The technique of endarterectomy did not influence results in this study, although the open technique was recommended in most cases by some [14]. Requirement for more grafts per patient and the endarterectomy itself resulted in longer CPB and aortic cross-clamp times. In this study as well as in some others the prolonged CPB time was an independent predictor of postoperative MI, operative morbidity, and in-hospital mortality although aortic cross-clamp time was not [7, 16]. There were no differences in types of myocardial protection used on clinical outcomes in our study, although in high-risk patients use of combined antegrade and retrograde cardioplegia is of benefit [1, 21]. Similarly, off-pump CABG yielded the same results as conventional CPB technique.
In some patients, diffuse and extensive disease may hinder complete removal of the plaque, if the plaque is not mature enough, preventing complete revascularization. Redo coronary surgery and extensive three-vessel disease with inadequate revascularization, in which endarterectomy was technically unsatisfactory in both, and prolonged CPB time were found to be independent predictors of postoperative MI in this study. The technique of endarterectomy should be used with caution in all such patients, or strategies such as transmyocardial revascularization or angiogenic growth factor therapy may be chosen as an alternative [8, 9].
An early graft closure with the lower long-term graft patency rates is the common concern after CE, as the endarterectomized vessels tend to become thrombosed.
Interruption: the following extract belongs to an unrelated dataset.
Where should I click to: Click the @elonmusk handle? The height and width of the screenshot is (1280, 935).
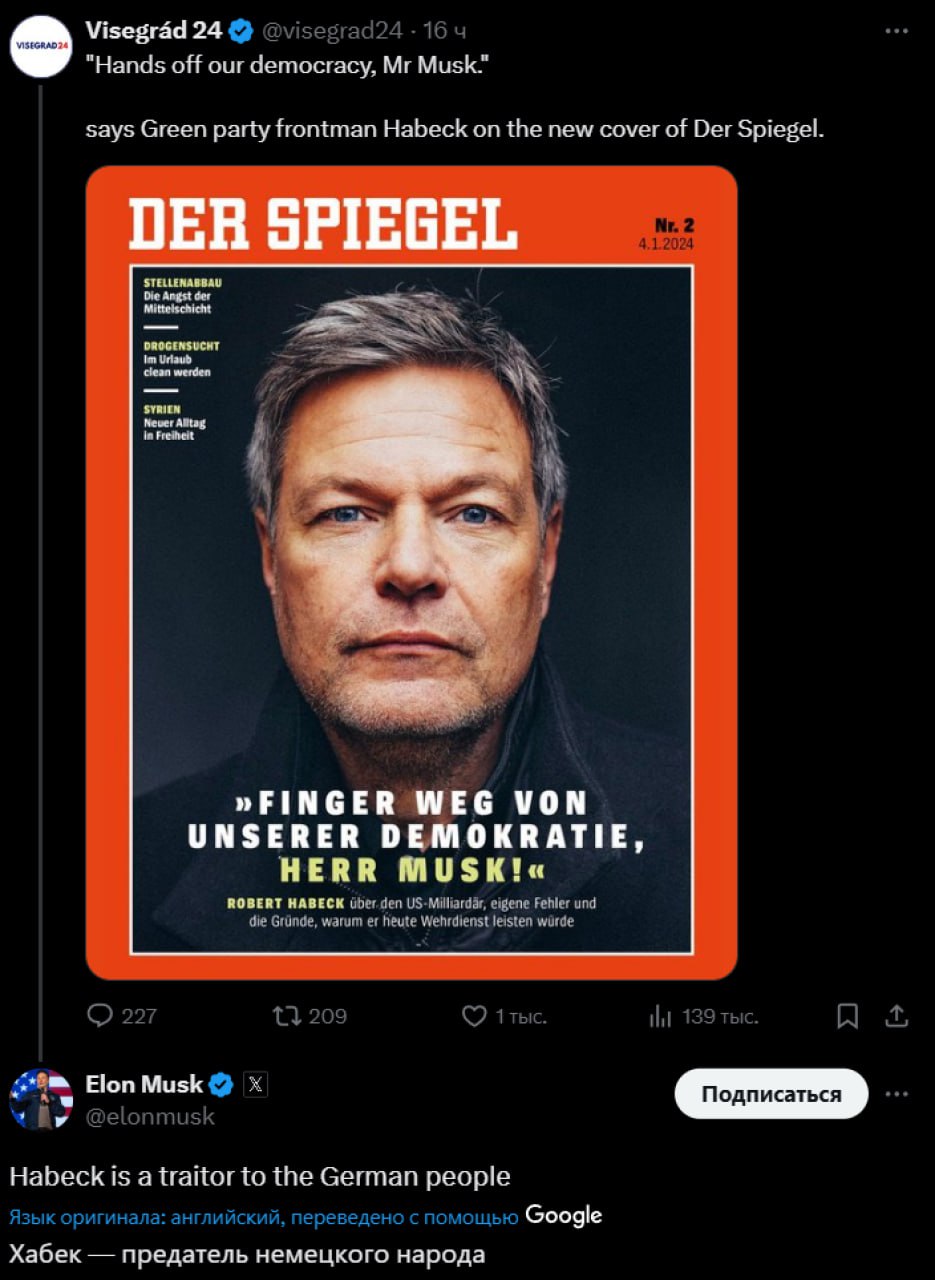click(150, 1117)
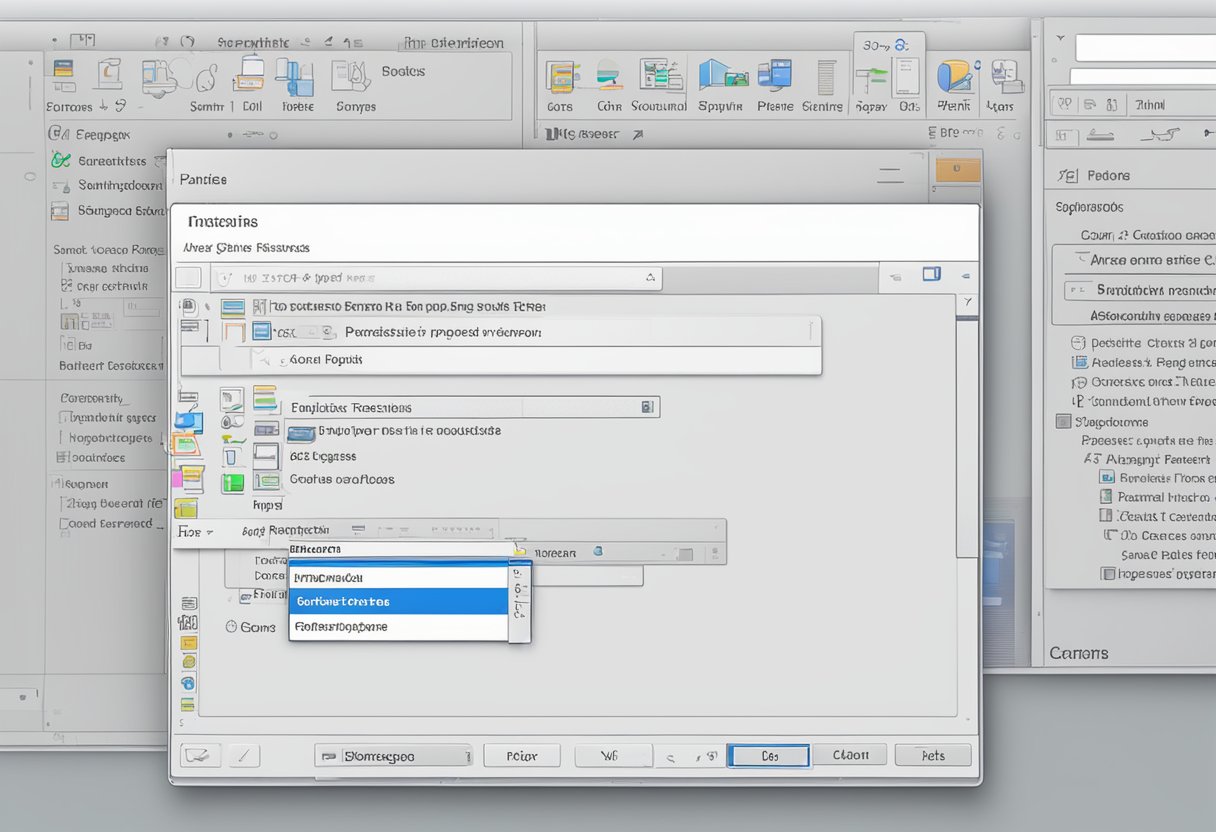
Task: Click the magnifier icon in the dialog search bar
Action: 227,276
Despite the concerns for size mismatch and integrity of the arterial conduit, several series reported reduction in perioperative MI rates, improved early graft patency rates, and improved long-term survivals when the internal mammary graft is used to reconstruct endarterectomized LAD coronary artery [13, 19, 20]. Beretta and colleagues [19] reported a reduction in perioperative MI rate from 10% to 2%, with an improved early graft patency from 85% to 93% and improved 5-year survivals from 70% to 87% for internal thoracic artery grafts as compared with use of saphenous vein conduit.
In our study the patency of the grafts to the endarterectomized vessels was not routinely assessed by follow-up coronary angiographic studies. Cardiac wall motion studies by radionucleotide ventriculography or perfusion imaging techniques, which may assess graft patency indirectly, were either inconsistent or showed either improvement or deterioration of function [7, 20]. In our symptomatic patients, on a long-term follow-up cardiac function and graft patency were studied by wall motion abnormalities, nuclear imaging, and repeat coronary angiography, which were consistent with favorable long-term graft patency rates (ie, 85%), although some studies showed no correlation between patient symptoms and graft patency [17, 19, 20].
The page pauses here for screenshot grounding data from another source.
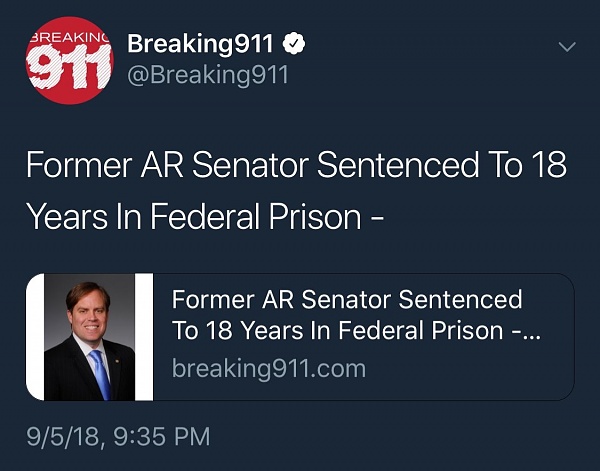The image size is (600, 471).
Task: Click the white strip beside the preview photo
Action: point(143,337)
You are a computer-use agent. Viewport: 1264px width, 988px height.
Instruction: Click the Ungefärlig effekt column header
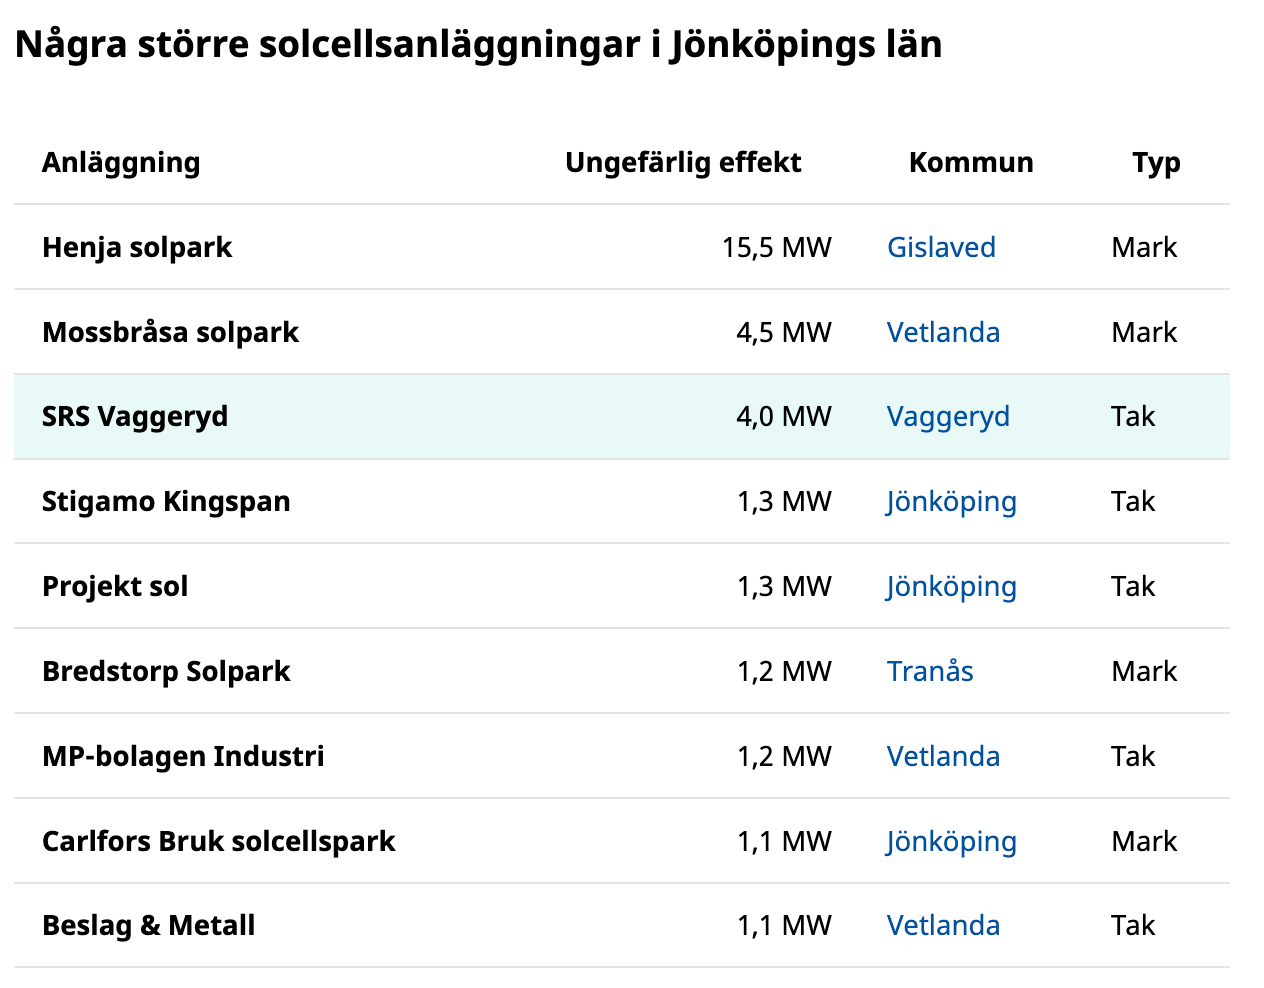click(x=683, y=162)
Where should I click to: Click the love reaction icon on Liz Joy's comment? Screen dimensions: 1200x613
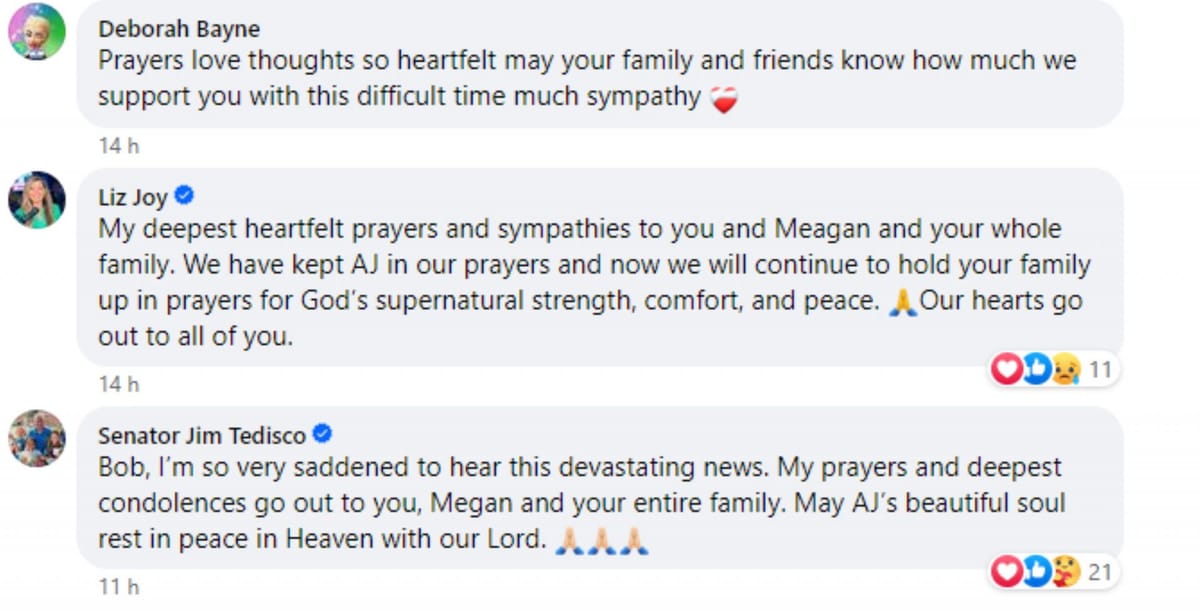click(1006, 369)
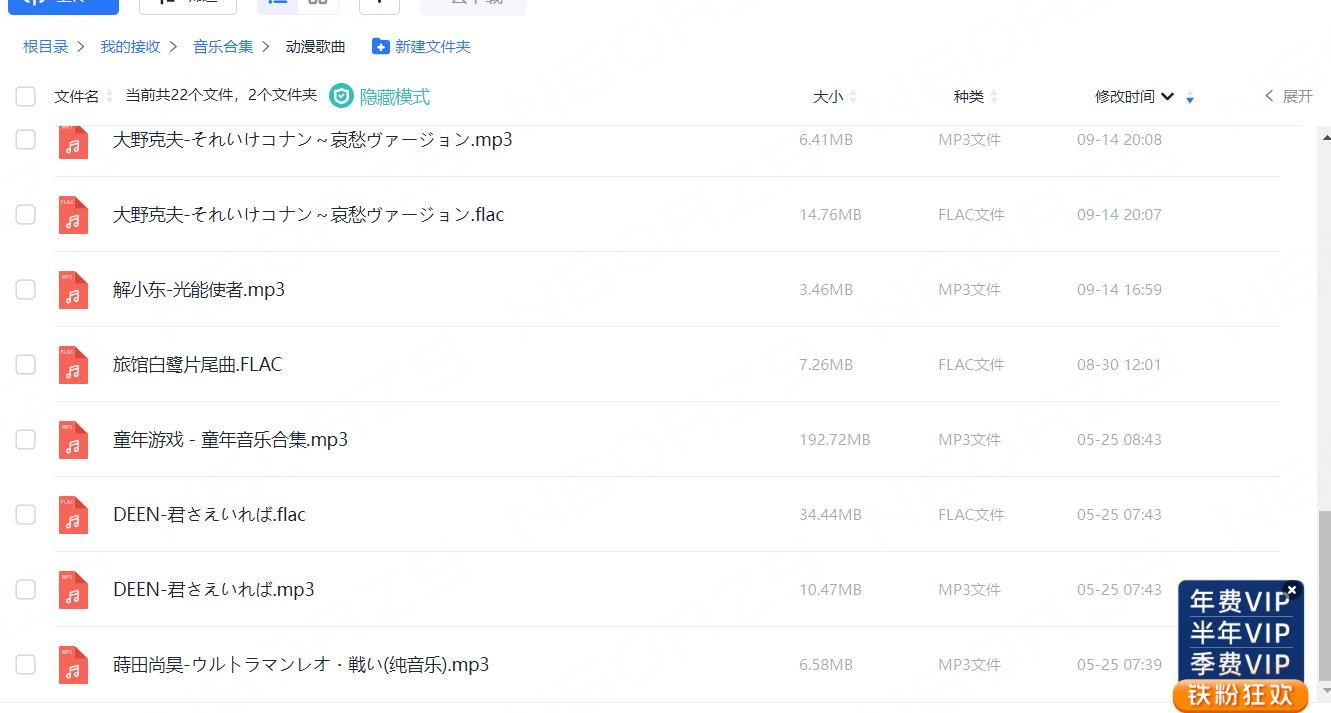1331x713 pixels.
Task: Click the 年费VIP promotion banner
Action: click(1239, 602)
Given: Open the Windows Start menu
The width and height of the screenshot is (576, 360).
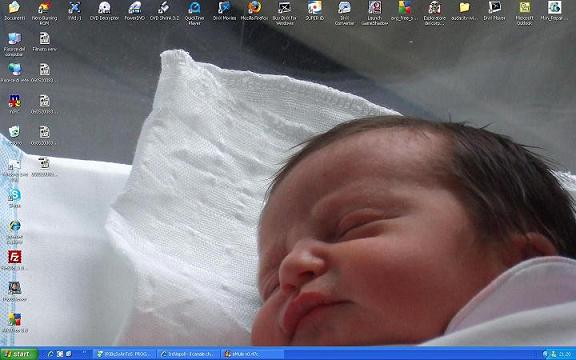Looking at the screenshot, I should (x=19, y=354).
The long-term results after CE are comparable to primary CABG. The freedom from angina at 5 and 10 years of 75% ± 5%, and 69% ± 4%, respectively, in this study is consistent with other studies [18], although it was in excess of the recurrent angina of 18% reported after primary conventional CABG [22]. The long-term survivals of 92% at 1 year and 83% at 5 years in our study is comparable to other series that reported 5-year actuarial survivals of 71% and 90% [13, 15]. These differences may be attributable to the high-risk profile of our patients with existing comorbidities, severity of the diffuse disease, and patient selection. At long-term follow-up, a New York Heart Association functional class II of 96% survivors with a few symptoms and an angina-free rate of 70% (Canadian Cardiovascular Society classification) after 10 years is an acceptable clinical outcome and is comparable to conventional CABG.
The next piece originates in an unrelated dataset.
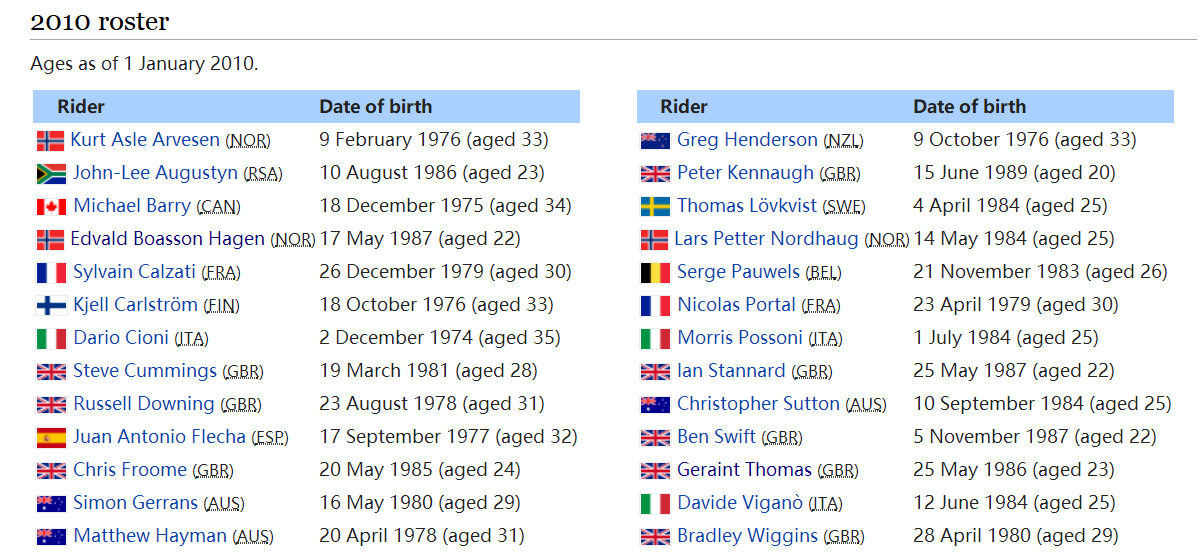Click the Australia flag beside Christopher Sutton
The image size is (1200, 558).
(655, 405)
In summary, patients with extensive and diffuse coronary artery disease are high-risk candidates with coexisting morbidities. Myocardial revascularization procedure in such a group is challenging without CE. This study indicated that despite higher risk profile, both short-term and long-term outcomes after isolated CE with CABG are either comparable or were similar to conventional CABG. In selected individuals with diffuse coronary artery disease CE still remains a surgical tool for complete myocardial revascularization with an acceptable outcome, which may further be improved by either eliminating or modifying several risk factors that result in adverse postoperative outcomes.